By Samantha Hayes in Washington, D.C.
As it stands now in the race for the Democratic nomination, the score is one-one. Barack Obama won the Democratic caucuses in Iowa, Hillary Clinton edged him out in the New Hamsphire primary. But the next two states to weigh in are much different demographically. Soon Latino and African-American voters will make their voices heard in the process to nominate A Democratic candidate.
The Nevada caucuses on January 19th are new to the early presidential voting calendar for 2008. Latinos are about a fifth/quarter of the population in the state but only half are eligible to vote. Still, Democratic gains in the West are being attributed, in part, to the support of Latinos.
Democrats have been holding dozens of mock caucuses around the state to prepare voters for the real thing this Saturday.
Of the two front-runners, Barack Obama has the backing of two powerful labor unions in Nevada: the state's chapter of the Service Employees International Union and the Culinary Workers' Union.
In Reno Monday evening, Obama told reporters, "My history is excellent with Latino support in Illinois because they knew my record -- that I stood for and supported comprehensive immigration reform."
But his chief rival, Hillary Clinton, is supported by influential politicians in the state including Rory Reid, son of Senate Majority Leader Harry Reid. And Monday her campaign announced that two young actresses will be campaigning for Clinton in Nevada and other states.
One of them, America Ferrara, stars in ABC's comedy-drama "Ugly Betty," and is quoted in a campaign media release saying, "I look forward to rallying young people to use their voices and get involved. I believe that Hillary Clinton can turn this country around." Ferrara, who was named Hispanic Woman of the Year in 2007 by The Hollywood Reporter and Billboard, might appeal to Latinos and young voters.
Also important to Hillary Clinton is the support of African-Americans who backed her husband, the former president. Today, Clinton attended a birthday celebration in New York honoring Dr. Martin Luther King, Jr.
Clinton and Obama have been involved in a tense exchange over insinuations of using race for political gain before two states with significant minority populations vote.
Clinton accuses Obama of distorting recent remarks she made about the political influence of Dr. Martin Luther King, Jr.
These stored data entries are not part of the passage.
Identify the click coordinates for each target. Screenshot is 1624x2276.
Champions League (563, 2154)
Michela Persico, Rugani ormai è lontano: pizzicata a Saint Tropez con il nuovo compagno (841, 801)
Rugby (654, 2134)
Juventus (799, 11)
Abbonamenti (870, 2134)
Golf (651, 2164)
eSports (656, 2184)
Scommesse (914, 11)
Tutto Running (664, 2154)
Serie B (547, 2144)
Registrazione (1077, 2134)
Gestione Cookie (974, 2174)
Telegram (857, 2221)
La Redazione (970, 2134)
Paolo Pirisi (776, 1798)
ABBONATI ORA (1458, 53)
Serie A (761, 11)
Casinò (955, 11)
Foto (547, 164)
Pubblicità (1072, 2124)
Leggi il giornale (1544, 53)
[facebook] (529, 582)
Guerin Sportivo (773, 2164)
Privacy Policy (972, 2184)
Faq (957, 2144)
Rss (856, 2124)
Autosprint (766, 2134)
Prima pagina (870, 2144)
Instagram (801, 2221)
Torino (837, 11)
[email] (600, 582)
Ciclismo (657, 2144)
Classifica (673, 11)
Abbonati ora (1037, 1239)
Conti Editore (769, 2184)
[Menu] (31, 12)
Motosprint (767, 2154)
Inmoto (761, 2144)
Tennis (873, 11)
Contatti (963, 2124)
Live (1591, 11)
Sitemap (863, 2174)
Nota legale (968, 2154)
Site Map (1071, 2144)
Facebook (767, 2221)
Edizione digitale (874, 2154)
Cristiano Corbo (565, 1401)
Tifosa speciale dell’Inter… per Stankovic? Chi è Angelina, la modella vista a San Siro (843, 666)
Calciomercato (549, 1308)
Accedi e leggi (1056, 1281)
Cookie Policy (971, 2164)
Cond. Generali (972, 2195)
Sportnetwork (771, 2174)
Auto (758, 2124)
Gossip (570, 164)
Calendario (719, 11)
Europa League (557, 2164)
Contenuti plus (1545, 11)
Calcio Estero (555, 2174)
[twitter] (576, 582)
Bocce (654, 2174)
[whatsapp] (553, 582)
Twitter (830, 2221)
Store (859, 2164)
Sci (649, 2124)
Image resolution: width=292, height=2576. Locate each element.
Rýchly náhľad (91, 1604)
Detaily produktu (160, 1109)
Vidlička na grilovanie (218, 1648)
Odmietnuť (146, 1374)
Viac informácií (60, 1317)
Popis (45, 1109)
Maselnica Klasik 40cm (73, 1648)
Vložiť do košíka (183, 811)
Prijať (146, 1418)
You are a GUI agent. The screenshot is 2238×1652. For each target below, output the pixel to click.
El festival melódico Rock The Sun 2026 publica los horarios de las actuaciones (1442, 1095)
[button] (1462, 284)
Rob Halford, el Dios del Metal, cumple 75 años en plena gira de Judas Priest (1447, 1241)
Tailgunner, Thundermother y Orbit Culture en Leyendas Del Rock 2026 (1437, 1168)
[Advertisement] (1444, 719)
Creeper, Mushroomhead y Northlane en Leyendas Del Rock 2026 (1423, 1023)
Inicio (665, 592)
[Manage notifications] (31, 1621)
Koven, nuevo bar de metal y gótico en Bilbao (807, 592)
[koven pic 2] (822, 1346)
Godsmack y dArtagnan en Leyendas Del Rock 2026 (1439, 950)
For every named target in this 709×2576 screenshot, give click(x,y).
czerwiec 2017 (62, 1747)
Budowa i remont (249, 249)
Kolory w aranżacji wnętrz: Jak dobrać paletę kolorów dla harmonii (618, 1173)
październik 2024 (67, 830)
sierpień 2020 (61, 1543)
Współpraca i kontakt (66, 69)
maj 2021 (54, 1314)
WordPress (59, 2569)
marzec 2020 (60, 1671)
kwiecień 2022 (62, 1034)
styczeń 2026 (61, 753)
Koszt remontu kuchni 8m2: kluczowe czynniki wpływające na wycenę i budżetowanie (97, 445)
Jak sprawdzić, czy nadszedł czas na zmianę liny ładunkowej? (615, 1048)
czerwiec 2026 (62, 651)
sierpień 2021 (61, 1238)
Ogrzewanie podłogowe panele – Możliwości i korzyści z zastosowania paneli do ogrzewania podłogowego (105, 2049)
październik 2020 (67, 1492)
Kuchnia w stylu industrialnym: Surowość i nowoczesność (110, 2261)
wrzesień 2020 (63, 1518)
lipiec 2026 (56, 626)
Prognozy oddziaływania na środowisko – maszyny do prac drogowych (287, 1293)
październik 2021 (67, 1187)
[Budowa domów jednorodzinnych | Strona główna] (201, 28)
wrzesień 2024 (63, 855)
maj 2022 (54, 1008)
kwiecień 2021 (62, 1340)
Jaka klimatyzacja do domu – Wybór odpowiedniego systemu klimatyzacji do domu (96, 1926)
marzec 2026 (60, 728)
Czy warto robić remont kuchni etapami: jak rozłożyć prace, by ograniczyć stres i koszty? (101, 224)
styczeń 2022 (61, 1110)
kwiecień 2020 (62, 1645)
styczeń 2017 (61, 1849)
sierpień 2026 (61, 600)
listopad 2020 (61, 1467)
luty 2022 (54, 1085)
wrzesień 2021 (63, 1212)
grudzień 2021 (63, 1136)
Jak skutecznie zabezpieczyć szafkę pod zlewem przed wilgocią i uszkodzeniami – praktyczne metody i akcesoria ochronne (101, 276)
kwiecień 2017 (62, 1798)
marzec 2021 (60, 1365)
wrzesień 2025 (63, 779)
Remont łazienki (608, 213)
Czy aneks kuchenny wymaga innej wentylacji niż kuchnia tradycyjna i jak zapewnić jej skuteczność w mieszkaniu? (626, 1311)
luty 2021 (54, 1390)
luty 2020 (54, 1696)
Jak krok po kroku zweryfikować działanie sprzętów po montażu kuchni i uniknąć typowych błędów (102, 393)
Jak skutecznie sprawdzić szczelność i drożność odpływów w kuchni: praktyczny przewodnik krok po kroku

Obama supporters question the timing of that accusation, saying Clinton's campaign may be deliberately bringing up the issue of race as Obama has gained momentum.
The back and forth will inevitably influence African American voters who make up fifty percent of Democrats who are eligible to vote in South Carolina's primary.
South Carolina is the first southern state to weigh in, and its primary may be the first time race becomes a tangible factor in the nomination process.